A second approach to creating variables from internet related data is Google search frequency -- that is, how many people are searching for a certain term or terms. For example, one could query searches for apartments in the US by state.
This can be broken down further, perhaps as searches for apartments in Chicago.
There are lots of other techniques and methodologies to deal with big data. The amount of data is growing exponentially each year and it seems clear that there are opportunities to apply it to commercial real estate. The caveat is that there needs to be careful consideration around whether the data that is being used has some theoretical basis and isn’t just correlated with historic trends of interest.
Following are Google searches that are highly correlated with housing starts.

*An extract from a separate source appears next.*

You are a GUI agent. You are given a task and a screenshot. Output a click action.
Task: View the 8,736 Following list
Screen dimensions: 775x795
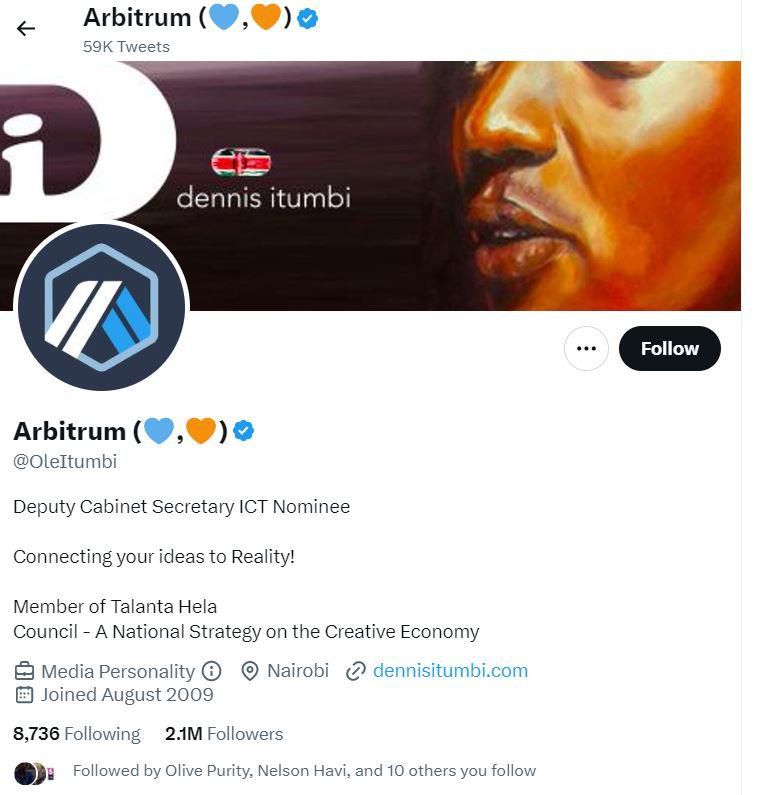click(x=77, y=734)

Only one of the lists seems to make sense theoretically, which is “real estate exam.” In statistics courses, we learn that “correlation does not imply causation.” Many artificial intelligence (AI) researchers just throw a lot of data into the model to see what comes out. This may work at first, but the model may quickly break down due to using data that is correlated only by coincidence.
As many startup companies promise to give you new insights by using “big data” or techniques such as artificial intelligence, it will be important to try to determine which companies are just hype versus those with an understanding of commercial real estate that results in good models.